Back to top

Image: Bigstock

Citigroup, American Express, IBM and AIG are part of Zacks Earnings Preview

Read MoreHide Full Article

For Immediate Release

Chicago, IL – January 22, 2018 – Zacks.com releases the list of companies likely to issue earnings surprises. This week’s list includes Citigroup (C - Free Report) , American Express (AXP - Free Report) , IBM (IBM - Free Report) and AIG (AIG - Free Report) .

To see more earnings analysis, visit http://at.zacks.com/?id=3207.

Q4 Earnings Season: Strong Growth, but Weak Quality

It’s hard to consider the worthiness of a stock without sizing up the company’s profitability potential. Calling earnings as the mother’s milk of stocks is probably not an exaggeration. The bottom line is that earnings are very important to keep an eye on for anyone interested in stocks.

Everyone has an intuition for ‘earnings’ and see it as the leftover of sales after all the business expenses have been accounted for. This otherwise simple and intuitive principle gets complicated as a result of accounting rules that vary from country to country. In the U.S., the accounting rules mandating what can be called earnings (officially it’s called ‘net income’) in the company’s audited financial statements available to shareholders are called GAAP rules (GAAP stands for generally accepted accounting principles).

I am oversimplifying here, but GAAP rules don’t differentiate between business expenses that are incurred regularly and those that take place every now and then. The investing community likes to make that distinction; they see regular and recurring expenses as the only ones that should matter to those interested in evaluating the stock; the non-recurring ones need not be taken into account. As such, the investing community makes adjustments to reported GAAP earnings, by taking out non-recurring expenses and gains. All the earnings discussion you see in the marketplace is primarily about such ‘adjusted’ earnings.

And as you can imagine, such ‘adjusted’ earnings are (almost) always higher than the official GAAP earnings, but the ‘gap’ (no pun intended) between the two is typically not that big. That’s not the case in the ongoing Q4 earnings season, which ramps up in a big way this week with more than 250 companies reporting results, including 81 S&P 500 members.

For the 53 S&P 500 members that have reported Q4 results already, as of Friday, January 19th, the magnitude of gap between adjusted earnings and GAAP earnings is unlike anything we have seen over the last few years. On average, adjusted earnings were +6% higher than GAAP earnings over the preceding 16 quarters for these 53 S&P 500.

But as you can see in the chart below, the gap is extremely wide for 2017Q4 and likely to remain in record territory even as the reporting cycle moves beyond the Finance sector where the issue was very pronounced.

A lot goes into ‘earnings quality.’ But as a general rule, it is reasonable to be wary of a big variance between adjusted and GAAP earnings. Going by this simple rule, you have to question the ‘quality’ of Q4 earnings reports, irrespective of the growth pace and proportion of positive surprises on the ‘adjusted’ earnings front.

A few specific examples should help make this point. Citigroup earned $3.38 billion on an adjusted basis, but lost $18.8 billion on GAAP basis. American Express earned $1.39 billion on an adjusted basis, but lost roughly $1.2 billion on GAAP basis. IBM earned $4.8 billion on an adjusted basis, but lost $1.1 billion on GAAP basis. The list goes on and on.

============

Brief 1 -
In the entries, rewrite the lines starting with the line that contains "Task: Toggle textured" and going on through the line that contains "Action: (116, 47)", replacing "viewport toolbar" with "main toolbar" and leaving everything else the same.

Dataset rows -
============

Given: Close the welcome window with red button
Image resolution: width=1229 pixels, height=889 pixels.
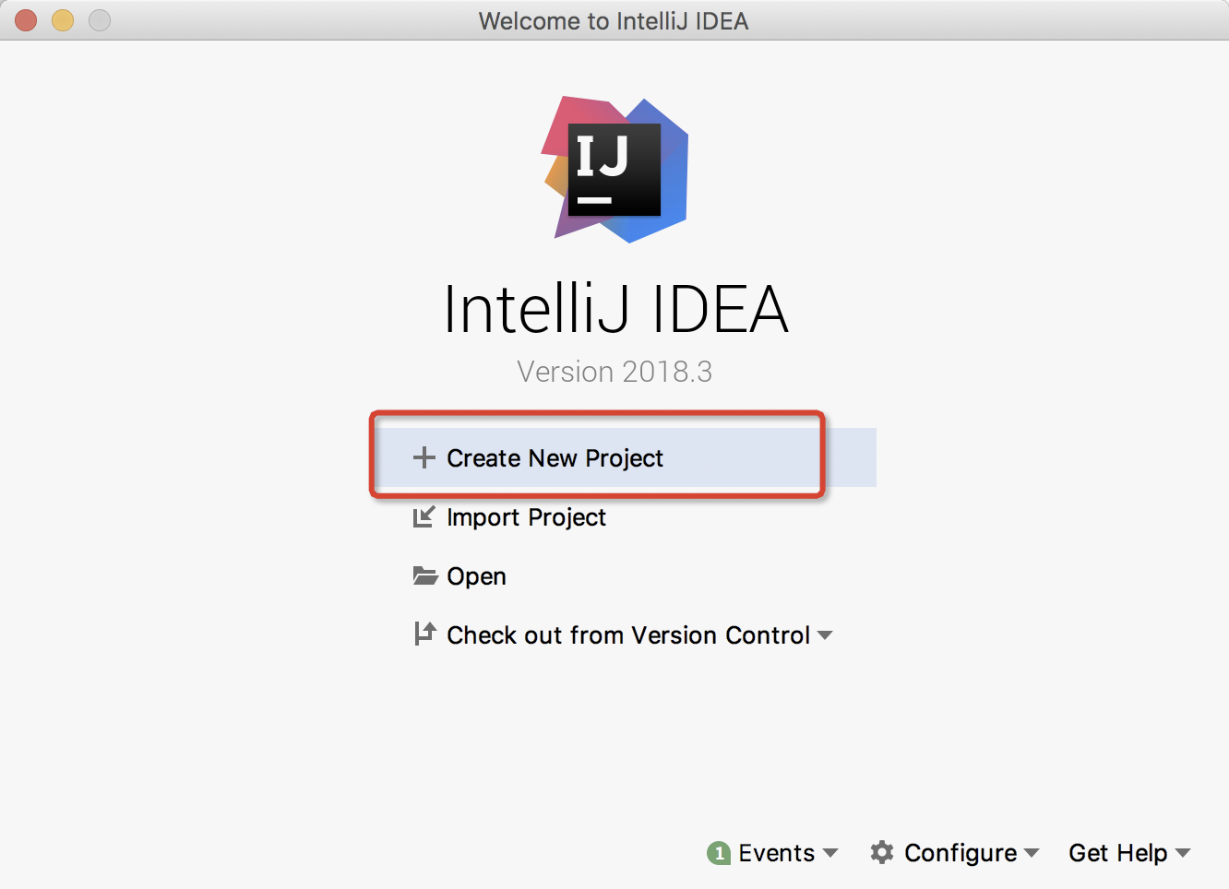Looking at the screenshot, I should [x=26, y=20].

============

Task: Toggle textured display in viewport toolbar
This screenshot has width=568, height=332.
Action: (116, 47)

============

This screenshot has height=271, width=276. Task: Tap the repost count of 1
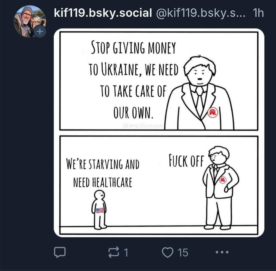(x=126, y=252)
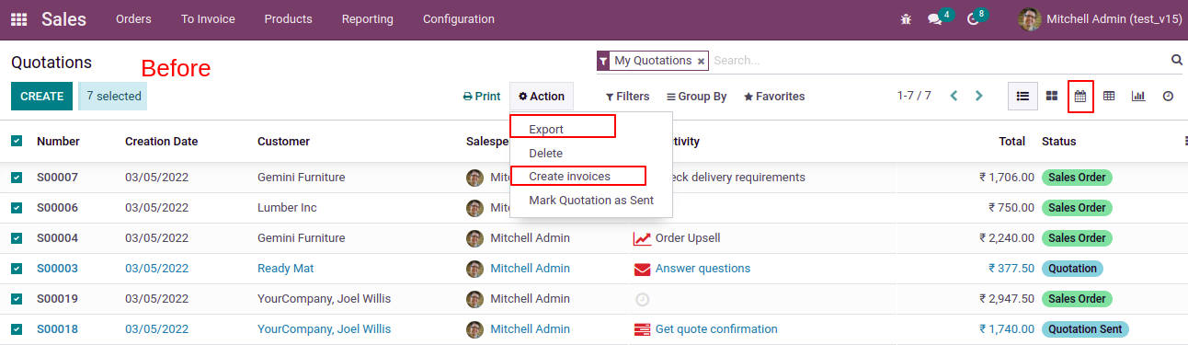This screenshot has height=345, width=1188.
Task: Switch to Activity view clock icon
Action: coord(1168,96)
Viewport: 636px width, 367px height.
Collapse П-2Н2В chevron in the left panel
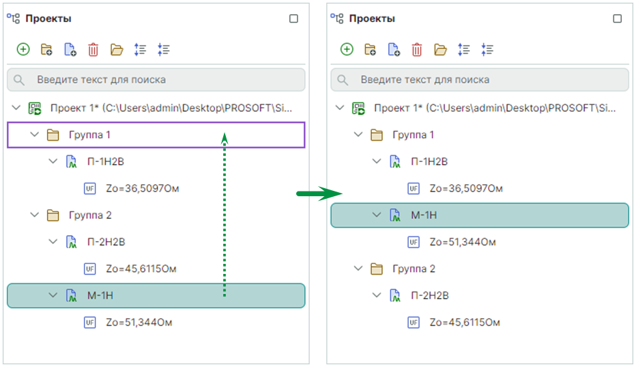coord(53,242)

============

Brief 2 -
According to the Zacks earnings preview, how much did IBM lose on a GAAP basis?

Expected output 1 -
Task: Toggle textured display in main toolbar
This screenshot has width=568, height=332.
Action: (116, 47)

Expected output 2 -
$1.1 billion.